Movie Review: Dhobi Ghat


It's been a while since a movie made me miss India, but this one did.  In Kiran Rao's 2010 directorial debut, the lives of four people intersect across class and caste.  An artist, a photographer, a new housewife and a dhobiwalla, along with those close to them or those that serve them, come within each other's orbit in Mumbai for the space of a few months.  Arun (Aamir Khan) and Shai (Monica Dogra) are both artists obsessed with uncovering the beauty in the city and people around them.  The film's elegant cinematography is a perfect complement to their artistic processes.  Yet the film reveals a voyeurism inherent in both their personalities and their work.  Shai unhesitatingly pursues Munna (Prateik Babbar as perhaps the hunkiest dhobiwalla ever) to get access to the photography subjects she's interested in.  Arun unquestioningly makes the tapes he found in his new apartment, made by Yasmin Noor (Kriti Malhotra), the centerpiece of his art.  He watches and paints as Yasmin's story unfolds.


Munna and Shai
Yet it's Munna and Yasmin's stories that drive the film's narrative forward.  It is their lives, lived within the constraints of their roles and positions, that create the subject matter Arun and Shai are capturing.
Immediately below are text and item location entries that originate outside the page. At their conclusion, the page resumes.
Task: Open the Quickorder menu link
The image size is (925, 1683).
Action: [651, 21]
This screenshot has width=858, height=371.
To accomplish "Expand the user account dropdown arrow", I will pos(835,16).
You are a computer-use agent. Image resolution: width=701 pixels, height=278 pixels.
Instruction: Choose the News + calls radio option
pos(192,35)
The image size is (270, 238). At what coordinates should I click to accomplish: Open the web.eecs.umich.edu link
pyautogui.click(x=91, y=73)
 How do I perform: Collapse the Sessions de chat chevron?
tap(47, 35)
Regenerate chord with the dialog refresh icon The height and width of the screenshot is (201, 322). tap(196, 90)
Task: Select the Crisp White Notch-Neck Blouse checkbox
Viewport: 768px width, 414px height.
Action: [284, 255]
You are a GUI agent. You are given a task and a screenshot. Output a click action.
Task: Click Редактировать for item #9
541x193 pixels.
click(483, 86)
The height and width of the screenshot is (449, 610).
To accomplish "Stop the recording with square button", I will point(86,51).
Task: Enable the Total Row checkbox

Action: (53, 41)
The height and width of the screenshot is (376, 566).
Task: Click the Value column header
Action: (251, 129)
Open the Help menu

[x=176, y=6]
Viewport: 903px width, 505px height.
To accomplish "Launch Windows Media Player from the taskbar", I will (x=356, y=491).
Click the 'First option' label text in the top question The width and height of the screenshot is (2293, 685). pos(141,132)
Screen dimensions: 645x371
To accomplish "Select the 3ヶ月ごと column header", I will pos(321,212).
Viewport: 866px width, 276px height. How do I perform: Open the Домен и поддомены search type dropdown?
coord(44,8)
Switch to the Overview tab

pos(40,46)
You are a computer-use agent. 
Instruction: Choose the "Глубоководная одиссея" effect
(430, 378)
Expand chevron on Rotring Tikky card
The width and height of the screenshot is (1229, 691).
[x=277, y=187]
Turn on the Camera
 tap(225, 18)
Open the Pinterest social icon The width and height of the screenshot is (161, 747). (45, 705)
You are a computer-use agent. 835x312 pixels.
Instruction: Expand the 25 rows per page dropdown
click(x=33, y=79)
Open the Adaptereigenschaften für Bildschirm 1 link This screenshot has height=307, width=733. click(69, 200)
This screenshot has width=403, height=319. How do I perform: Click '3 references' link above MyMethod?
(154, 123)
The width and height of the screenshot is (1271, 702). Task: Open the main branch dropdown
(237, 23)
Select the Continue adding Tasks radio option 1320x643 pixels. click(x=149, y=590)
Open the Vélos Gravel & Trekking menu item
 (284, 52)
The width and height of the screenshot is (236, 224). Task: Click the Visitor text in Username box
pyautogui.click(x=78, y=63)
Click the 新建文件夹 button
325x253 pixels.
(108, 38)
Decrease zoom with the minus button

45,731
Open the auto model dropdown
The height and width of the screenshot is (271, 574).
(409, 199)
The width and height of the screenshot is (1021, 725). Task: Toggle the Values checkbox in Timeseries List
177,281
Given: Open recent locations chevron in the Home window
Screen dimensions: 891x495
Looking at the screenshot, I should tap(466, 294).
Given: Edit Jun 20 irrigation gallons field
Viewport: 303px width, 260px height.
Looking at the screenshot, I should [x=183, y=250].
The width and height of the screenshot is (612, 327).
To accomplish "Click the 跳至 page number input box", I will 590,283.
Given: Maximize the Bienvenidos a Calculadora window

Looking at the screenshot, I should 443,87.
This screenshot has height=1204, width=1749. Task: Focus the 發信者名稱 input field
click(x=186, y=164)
Both Munna and Yasmin sense tantalizing opportunities and new freedoms before them, possibilities that might lift them beyond the places they were born and the expectations attached to them.  Yet both face the limits of reality in individual ways.  The last scene of the movie, with Munna weaving through Mumbai traffic on foot (I won't reveal why), is a true revelation of a romantic Bollywood hero.  Yet I'm left with the question of what's more real:  the artist who recognizes and records the reality, making it accessible and approachable to others, or the people who live the ordinary lives of millions, creating their subject matter.


A beautiful, symmetrical, and touching view of four lonely individuals looking for human connection and meaning in Mumbai.